▶ _Provided records_:
----

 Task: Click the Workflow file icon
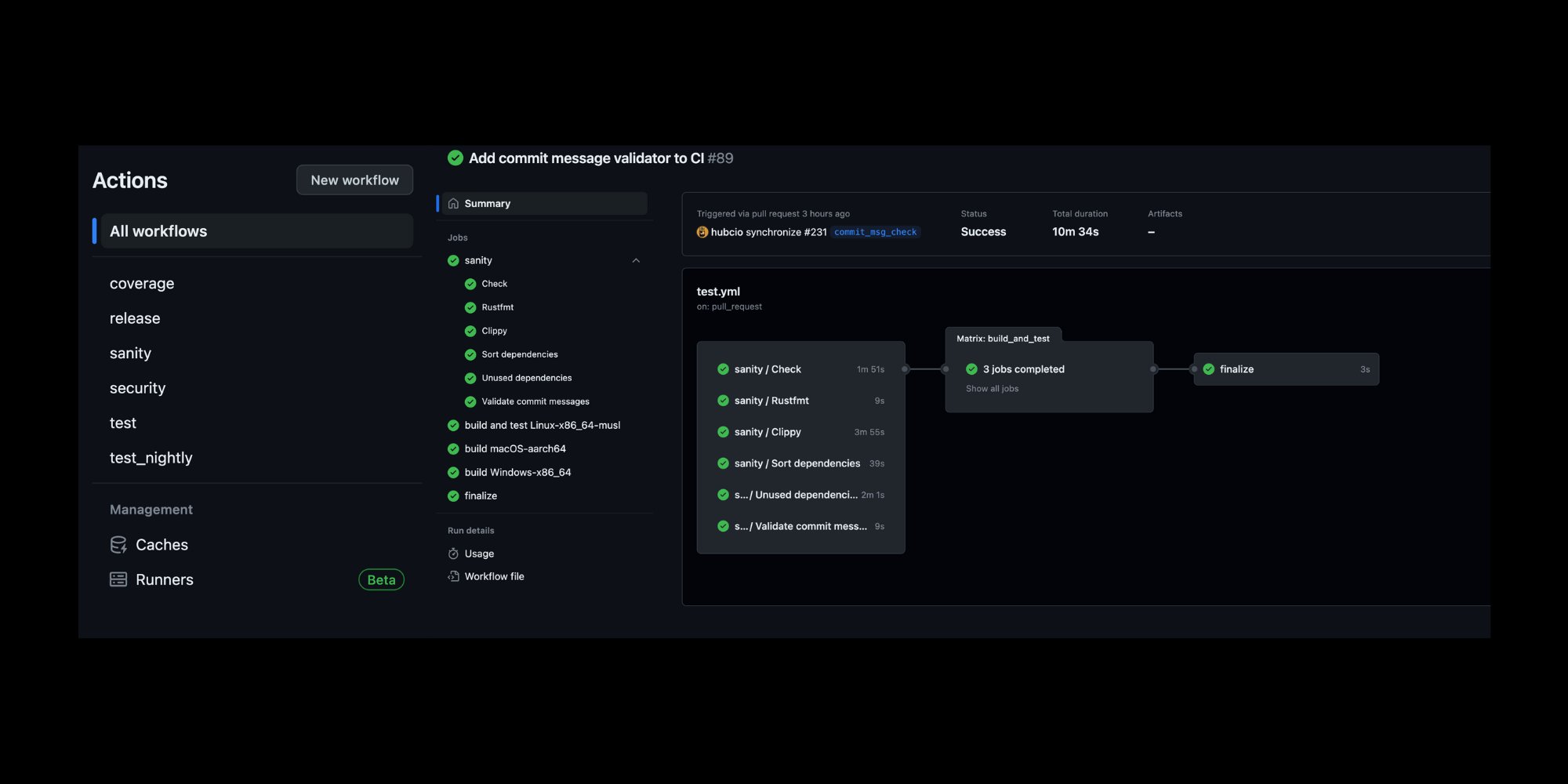click(x=453, y=576)
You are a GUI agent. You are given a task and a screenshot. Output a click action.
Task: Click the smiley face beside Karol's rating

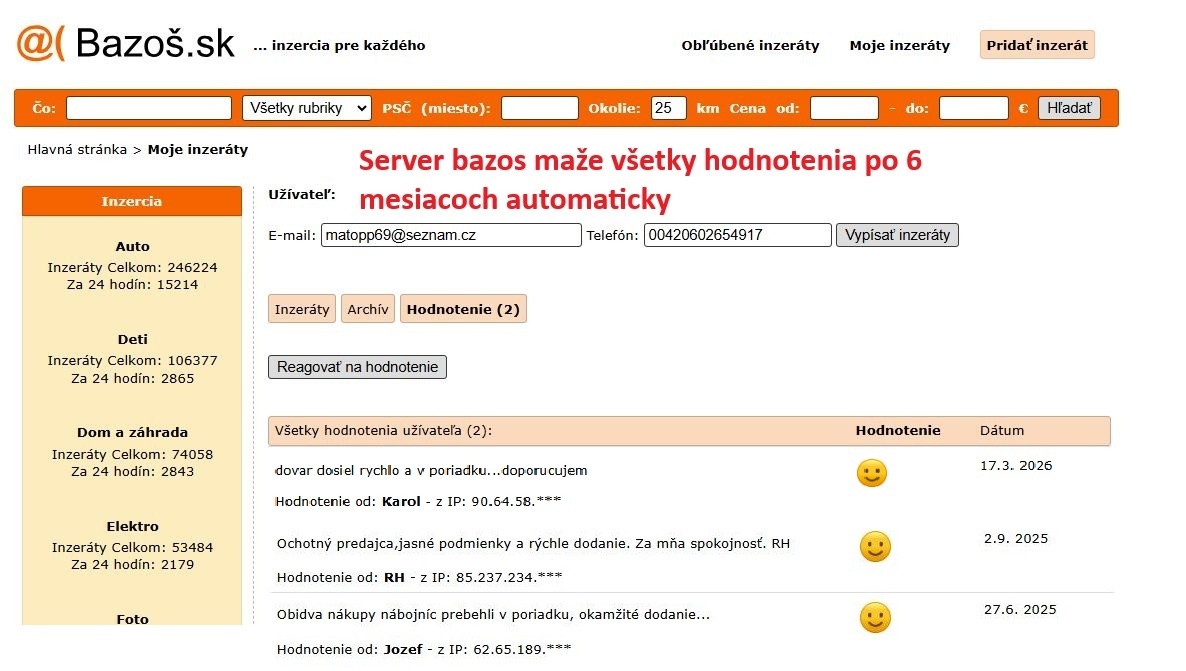point(871,473)
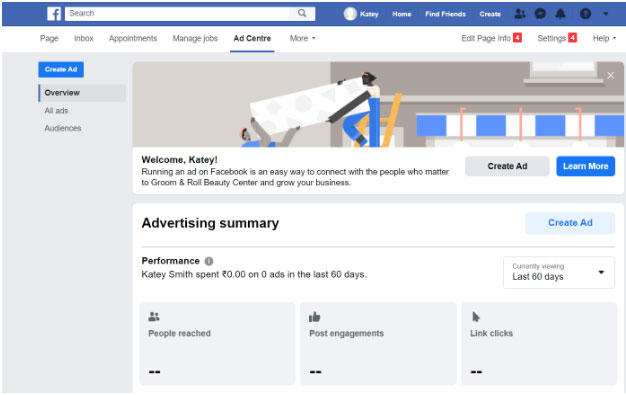Select All ads in sidebar
This screenshot has width=626, height=395.
click(x=56, y=111)
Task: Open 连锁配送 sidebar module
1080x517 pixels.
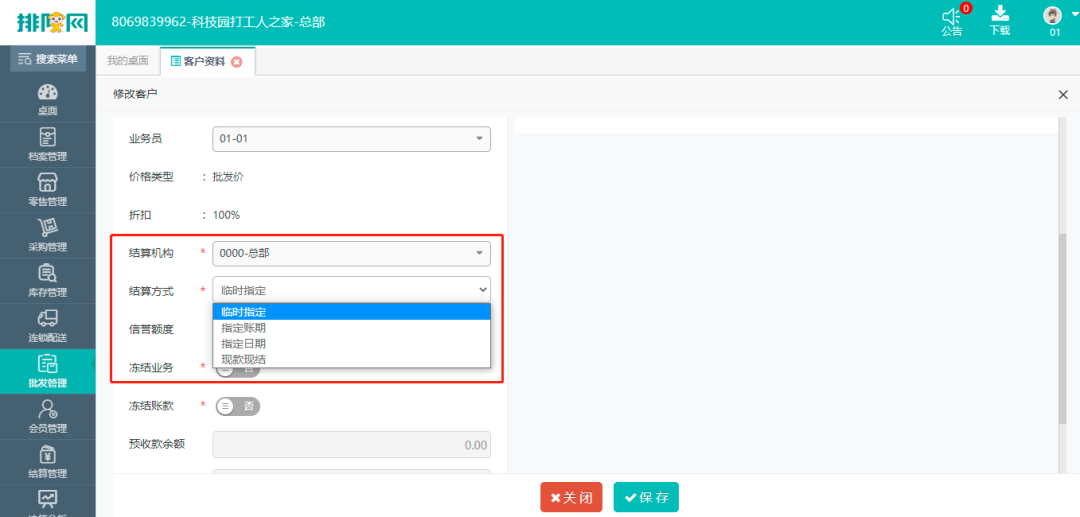Action: click(x=47, y=326)
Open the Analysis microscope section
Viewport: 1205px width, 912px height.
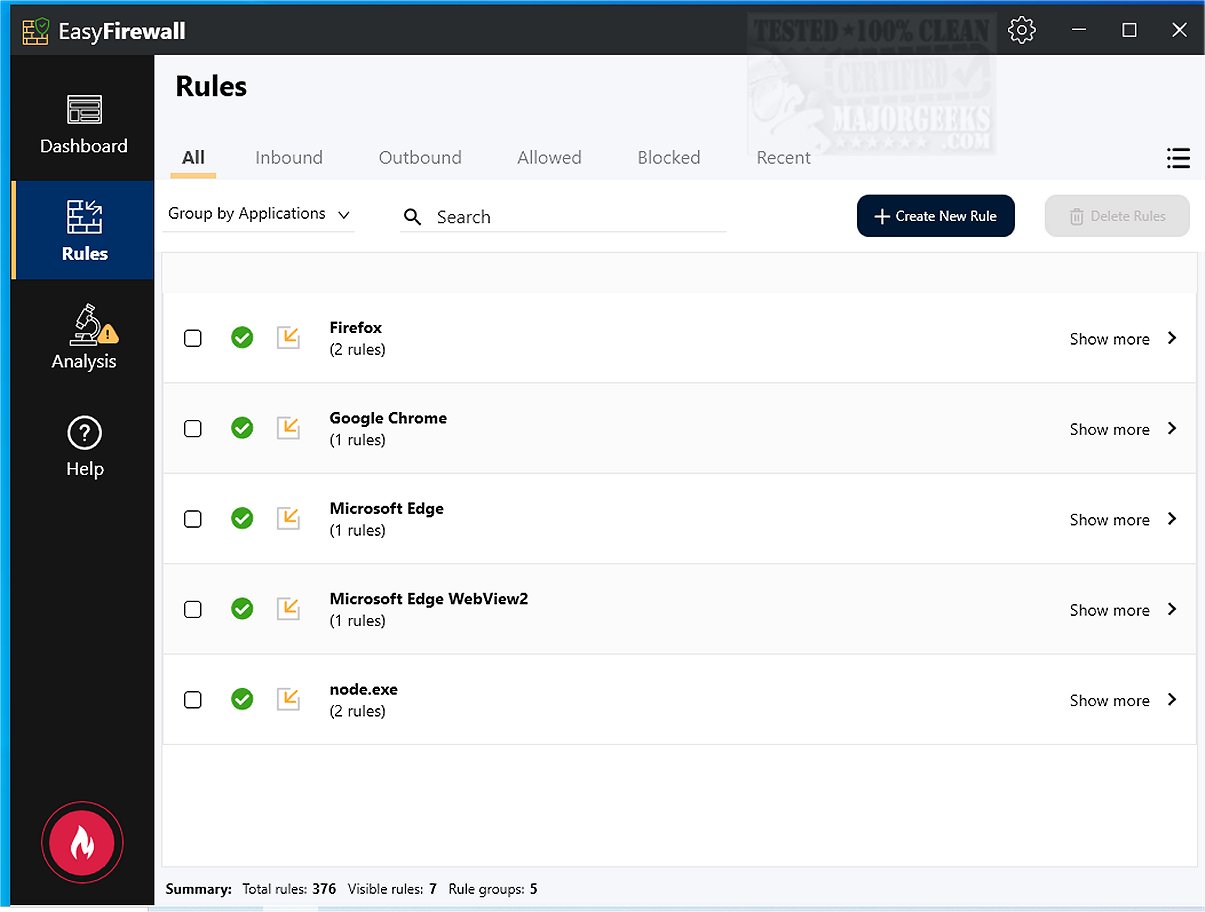pyautogui.click(x=84, y=336)
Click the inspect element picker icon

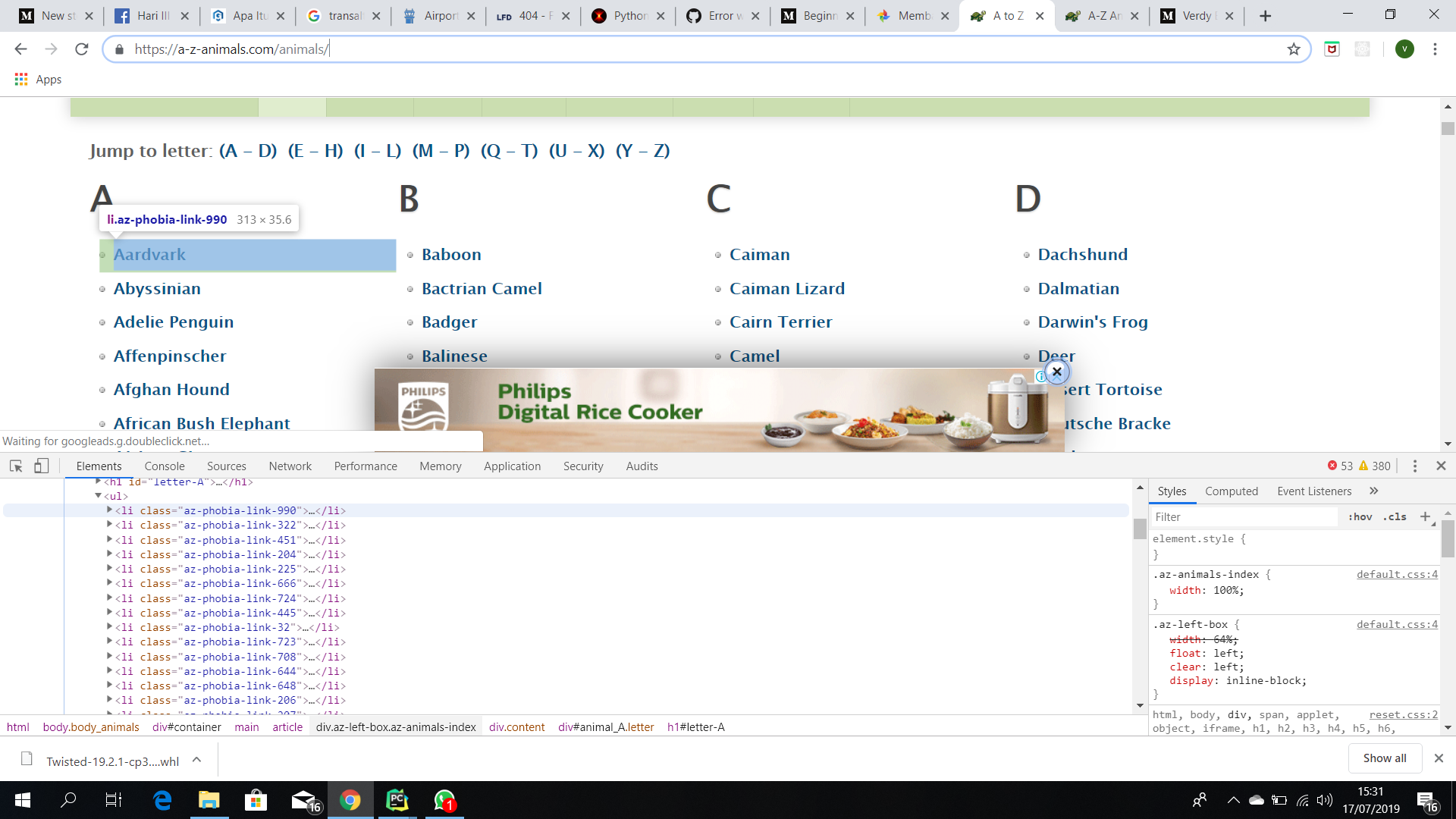click(16, 466)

----

▶ _What the task requires_: Repeat the records above word for word, starting with the line containing "Open the Analysis microscope section" and going on through the final line. Leave the pictures out.

▶ _Solution to the exercise_:
Open the Analysis microscope section
Viewport: 1205px width, 912px height.
pyautogui.click(x=84, y=336)
Click the inspect element picker icon

click(16, 466)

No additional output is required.